In my previous post, I wrote about capturing user happiness in metric form with SLIs and SLOs, with the end goal of providing the optimal level of software reliability that maximises user happiness.

In this post, I’ll look at how Error Budgets can be used to negotiate in a data-driven way, the trade-offs between innovation and reliability and between risk and stability.

What systems are unreliable

Systems can become unreliable (and unavailable) because of Business-As-Usual (BAU). Just as humans generate dust simply by living, engineers generate bugs simply by coding. Other BAU events are hardware/power/network failures caused by cute, furry or feathered friends or failures in third-party dependencies.

That’s what Error Budgets are for: to measure the acceptable level of system unreliability. There is such a thing as ‘too much reliability’ and it can be bad business. Each .9 adds 10x cost.

The need for an Error Budget

Everything is a trade-off. Product performance is evaluated using velocity while platform performance is evaluated using reliability.

The structural conflict is between pace of innovation and product stability. The error budget stems from the observation that 100% is the wrong reliability target for basically everything (pacemakers and anti-lock brakes being notable exceptions). If 100% is the wrong reliability target for a system, what, then, is the right reliability target for the system? This actually isn’t a technical question at all — it’s a product question, which should take the following considerations into account: What level of availability will the users be happy with, given how they use the product? What alternatives are available to users who are dissatisfied with the product’s availability? What happens to users’ usage of the product at different availability levels?” 

Google SRE book

Product/Engineering and Business have to constantly negotiate the balance between the value added by new features and the value lost through bugs, outages, tech debt etc.

An Error Budget is a data-driven way to convince the leadership to invest in development velocity for the long run, meaning:

  • When to prioritise bugs and post-mortem actions in the next planning cycle.
  • When to implement automation, monitoring, observability.

Just like a household budget, if we have the money, we can spend it on new features, if not, we have to reduce our innovation expenses.

Looking at the Error Budget exhaustion rate is as useful as managing overspending money.

If the rate > 1, we’re consuming the budget faster than we should and we’re getting into debt.

We can also have special types of Error Budgets, but those are usually a bad sign and should warrant a post-mortem as to why we had to use them.

  • A Rainy Day Fund for unexpected events.
  • Silver Bullets for “critical” new features.

The Error Budget equation

Time-To-Detect (TTD)

The time it takes from the moment a user is impacted by an issue until someone is informed of it.

Time-To-Resolution (TTR)

The time it takes from someone being informed of an issue until the issue is resolved.
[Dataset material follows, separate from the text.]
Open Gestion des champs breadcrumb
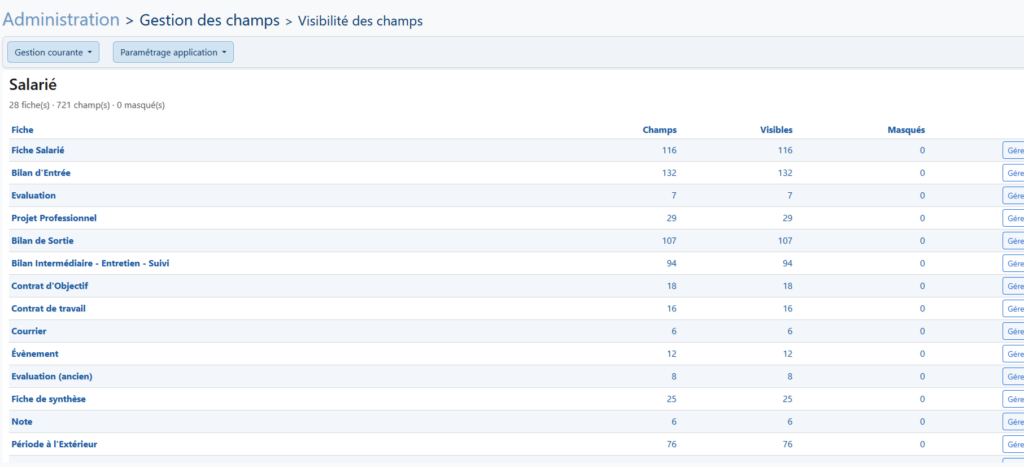Screen dimensions: 1024x467 [210, 20]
Time-To-Failure/Time-Between-Failures (TTF/TBF)

The frequency of a particular failure.

When they come with an ‘M’ in front, aka ‘Mean Time to X’, they are averaged.

Error Budget = 1 — Availability Target

The equation above tells us how we can decrease unavailability, and consequently increase availability.

1. Decrease Time-To-Detect
  • Monitoring and alerting catch outages faster.
2. Decrease Time-To-Resolution
  • Make it quicker to troubleshoot with good developer Runbooks.
  • Improve logs for fire fighting.
  • Add traces.
  • Automate fail-overs like redirecting traffic or backups.
3. Decrease the impact
  • Limit the number of users affected with a gradual roll-out.
  • Increase reversibility with feature flags.
  • Implement graceful degradation, e.g. Circuit Breaker Pattern, throttle requests, limit retry calls with exponential backoff, set client timeouts and limit queues.
3. Increase Time-To-Failure
  • Analyse and understand the cause of failure.
  • Do proactive maintenance work.

The properties of a good Error Budget policy

Since missed SLOs indicate that users are unhappy, it’s in the interest of the business to have a mechanism that enforces investment in engineering work to improve reliability.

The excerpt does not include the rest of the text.